Collected data
----------

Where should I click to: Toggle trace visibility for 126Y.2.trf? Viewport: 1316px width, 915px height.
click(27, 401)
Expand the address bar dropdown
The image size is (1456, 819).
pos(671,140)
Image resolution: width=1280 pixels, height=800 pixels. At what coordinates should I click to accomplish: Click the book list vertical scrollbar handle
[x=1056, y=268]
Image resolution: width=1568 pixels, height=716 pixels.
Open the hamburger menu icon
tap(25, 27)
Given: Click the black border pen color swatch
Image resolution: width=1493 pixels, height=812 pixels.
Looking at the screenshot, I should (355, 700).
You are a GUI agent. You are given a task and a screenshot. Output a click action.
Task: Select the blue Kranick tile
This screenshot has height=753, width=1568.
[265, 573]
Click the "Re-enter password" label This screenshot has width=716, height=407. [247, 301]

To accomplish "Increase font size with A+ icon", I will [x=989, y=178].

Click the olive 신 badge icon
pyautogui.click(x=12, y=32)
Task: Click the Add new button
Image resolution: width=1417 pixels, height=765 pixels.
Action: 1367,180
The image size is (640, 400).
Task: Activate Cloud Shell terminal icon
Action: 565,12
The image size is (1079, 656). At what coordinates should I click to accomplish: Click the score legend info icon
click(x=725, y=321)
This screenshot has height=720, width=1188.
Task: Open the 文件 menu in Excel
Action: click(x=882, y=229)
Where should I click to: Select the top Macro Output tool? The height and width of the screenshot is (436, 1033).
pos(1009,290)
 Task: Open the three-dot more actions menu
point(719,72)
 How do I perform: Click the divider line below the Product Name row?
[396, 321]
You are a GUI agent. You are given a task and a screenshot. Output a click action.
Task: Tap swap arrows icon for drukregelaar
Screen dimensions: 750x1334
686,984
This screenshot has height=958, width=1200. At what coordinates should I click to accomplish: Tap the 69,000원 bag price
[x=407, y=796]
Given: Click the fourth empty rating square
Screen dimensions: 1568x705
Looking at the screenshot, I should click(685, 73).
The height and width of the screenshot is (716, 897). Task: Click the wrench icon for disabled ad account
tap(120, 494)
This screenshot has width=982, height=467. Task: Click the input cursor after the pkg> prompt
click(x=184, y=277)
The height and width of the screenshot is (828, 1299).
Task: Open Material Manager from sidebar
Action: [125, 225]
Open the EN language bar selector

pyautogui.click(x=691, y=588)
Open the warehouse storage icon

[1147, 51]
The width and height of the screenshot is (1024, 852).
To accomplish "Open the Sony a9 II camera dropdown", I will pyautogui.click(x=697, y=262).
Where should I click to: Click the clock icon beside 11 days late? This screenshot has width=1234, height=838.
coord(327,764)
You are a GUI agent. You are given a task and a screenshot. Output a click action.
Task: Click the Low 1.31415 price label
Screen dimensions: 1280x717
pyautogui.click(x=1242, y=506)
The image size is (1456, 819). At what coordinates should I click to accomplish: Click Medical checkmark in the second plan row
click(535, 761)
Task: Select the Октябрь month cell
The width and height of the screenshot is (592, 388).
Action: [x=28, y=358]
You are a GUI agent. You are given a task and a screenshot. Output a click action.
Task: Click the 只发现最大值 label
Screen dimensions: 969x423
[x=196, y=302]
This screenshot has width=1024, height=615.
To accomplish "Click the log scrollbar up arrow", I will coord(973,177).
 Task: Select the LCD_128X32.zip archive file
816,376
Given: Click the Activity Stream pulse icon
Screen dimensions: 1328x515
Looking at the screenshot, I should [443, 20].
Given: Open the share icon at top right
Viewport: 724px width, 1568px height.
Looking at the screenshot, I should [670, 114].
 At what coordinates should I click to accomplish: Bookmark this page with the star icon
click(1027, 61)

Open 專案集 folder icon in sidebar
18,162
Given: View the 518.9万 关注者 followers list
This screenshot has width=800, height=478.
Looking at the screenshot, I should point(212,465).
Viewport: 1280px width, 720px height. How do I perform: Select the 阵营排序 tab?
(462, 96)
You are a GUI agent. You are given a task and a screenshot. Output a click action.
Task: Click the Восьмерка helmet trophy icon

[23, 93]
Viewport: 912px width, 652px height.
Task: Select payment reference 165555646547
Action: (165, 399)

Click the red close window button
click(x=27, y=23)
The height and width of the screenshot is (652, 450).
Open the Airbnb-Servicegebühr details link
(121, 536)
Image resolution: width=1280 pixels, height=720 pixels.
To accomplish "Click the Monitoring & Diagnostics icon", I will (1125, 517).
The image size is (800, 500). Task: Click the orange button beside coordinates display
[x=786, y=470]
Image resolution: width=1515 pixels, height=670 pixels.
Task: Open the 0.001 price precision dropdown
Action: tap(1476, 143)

----------

--- About this task ---
Please retype all of the lines above exactly as they stand.

--- Response to the exercise ---
Where should I click to: Toggle trace visibility for 126Y.2.trf? Viewport: 1316px width, 915px height.
click(27, 401)
Expand the address bar dropdown
The image size is (1456, 819).
pos(671,140)
Image resolution: width=1280 pixels, height=800 pixels. At what coordinates should I click to accomplish: Click the book list vertical scrollbar handle
[x=1056, y=268]
Image resolution: width=1568 pixels, height=716 pixels.
Open the hamburger menu icon
tap(25, 27)
Given: Click the black border pen color swatch
Image resolution: width=1493 pixels, height=812 pixels.
Looking at the screenshot, I should (355, 700).
You are a GUI agent. You are given a task and a screenshot. Output a click action.
Task: Select the blue Kranick tile
This screenshot has height=753, width=1568.
[265, 573]
Click the "Re-enter password" label This screenshot has width=716, height=407. [247, 301]

To accomplish "Increase font size with A+ icon", I will [x=989, y=178].

Click the olive 신 badge icon
pyautogui.click(x=12, y=32)
Task: Click the Add new button
Image resolution: width=1417 pixels, height=765 pixels.
Action: 1367,180
The image size is (640, 400).
Task: Activate Cloud Shell terminal icon
Action: 565,12
The image size is (1079, 656). At what coordinates should I click to accomplish: Click the score legend info icon
click(x=725, y=321)
This screenshot has height=720, width=1188.
Task: Open the 文件 menu in Excel
Action: click(x=882, y=229)
Where should I click to: Select the top Macro Output tool? The height and width of the screenshot is (436, 1033).
pos(1009,290)
 Task: Open the three-dot more actions menu
point(719,72)
 How do I perform: Click the divider line below the Product Name row?
[396, 321]
You are a GUI agent. You are given a task and a screenshot. Output a click action.
Task: Tap swap arrows icon for drukregelaar
Screen dimensions: 750x1334
686,984
This screenshot has height=958, width=1200. At what coordinates should I click to accomplish: Tap the 69,000원 bag price
[x=407, y=796]
Given: Click the fourth empty rating square
Screen dimensions: 1568x705
Looking at the screenshot, I should click(685, 73).
The height and width of the screenshot is (716, 897). Task: Click the wrench icon for disabled ad account
tap(120, 494)
This screenshot has width=982, height=467. Task: Click the input cursor after the pkg> prompt
click(x=184, y=277)
The height and width of the screenshot is (828, 1299).
Task: Open Material Manager from sidebar
Action: [125, 225]
Open the EN language bar selector

pyautogui.click(x=691, y=588)
Open the warehouse storage icon

[1147, 51]
The width and height of the screenshot is (1024, 852).
To accomplish "Open the Sony a9 II camera dropdown", I will pyautogui.click(x=697, y=262).
Where should I click to: Click the clock icon beside 11 days late? This screenshot has width=1234, height=838.
coord(327,764)
You are a GUI agent. You are given a task and a screenshot. Output a click action.
Task: Click the Low 1.31415 price label
Screen dimensions: 1280x717
pyautogui.click(x=1242, y=506)
The image size is (1456, 819). At what coordinates should I click to accomplish: Click Medical checkmark in the second plan row
click(535, 761)
Task: Select the Октябрь month cell
The width and height of the screenshot is (592, 388).
Action: [x=28, y=358]
You are a GUI agent. You are given a task and a screenshot. Output a click action.
Task: Click the 只发现最大值 label
Screen dimensions: 969x423
[x=196, y=302]
This screenshot has width=1024, height=615.
To accomplish "Click the log scrollbar up arrow", I will coord(973,177).
 Task: Select the LCD_128X32.zip archive file
816,376
Given: Click the Activity Stream pulse icon
Screen dimensions: 1328x515
Looking at the screenshot, I should [443, 20].
Given: Open the share icon at top right
Viewport: 724px width, 1568px height.
Looking at the screenshot, I should [670, 114].
 At what coordinates should I click to accomplish: Bookmark this page with the star icon
click(1027, 61)

Open 專案集 folder icon in sidebar
18,162
Given: View the 518.9万 关注者 followers list
This screenshot has width=800, height=478.
Looking at the screenshot, I should point(212,465).
Viewport: 1280px width, 720px height. How do I perform: Select the 阵营排序 tab?
(462, 96)
You are a GUI agent. You are given a task and a screenshot. Output a click action.
Task: Click the Восьмерка helmet trophy icon

[23, 93]
Viewport: 912px width, 652px height.
Task: Select payment reference 165555646547
Action: (165, 399)

Click the red close window button
click(x=27, y=23)
The height and width of the screenshot is (652, 450).
Open the Airbnb-Servicegebühr details link
(121, 536)
Image resolution: width=1280 pixels, height=720 pixels.
To accomplish "Click the Monitoring & Diagnostics icon", I will (1125, 517).
The image size is (800, 500). Task: Click the orange button beside coordinates display
[x=786, y=470]
Image resolution: width=1515 pixels, height=670 pixels.
Task: Open the 0.001 price precision dropdown
Action: tap(1476, 143)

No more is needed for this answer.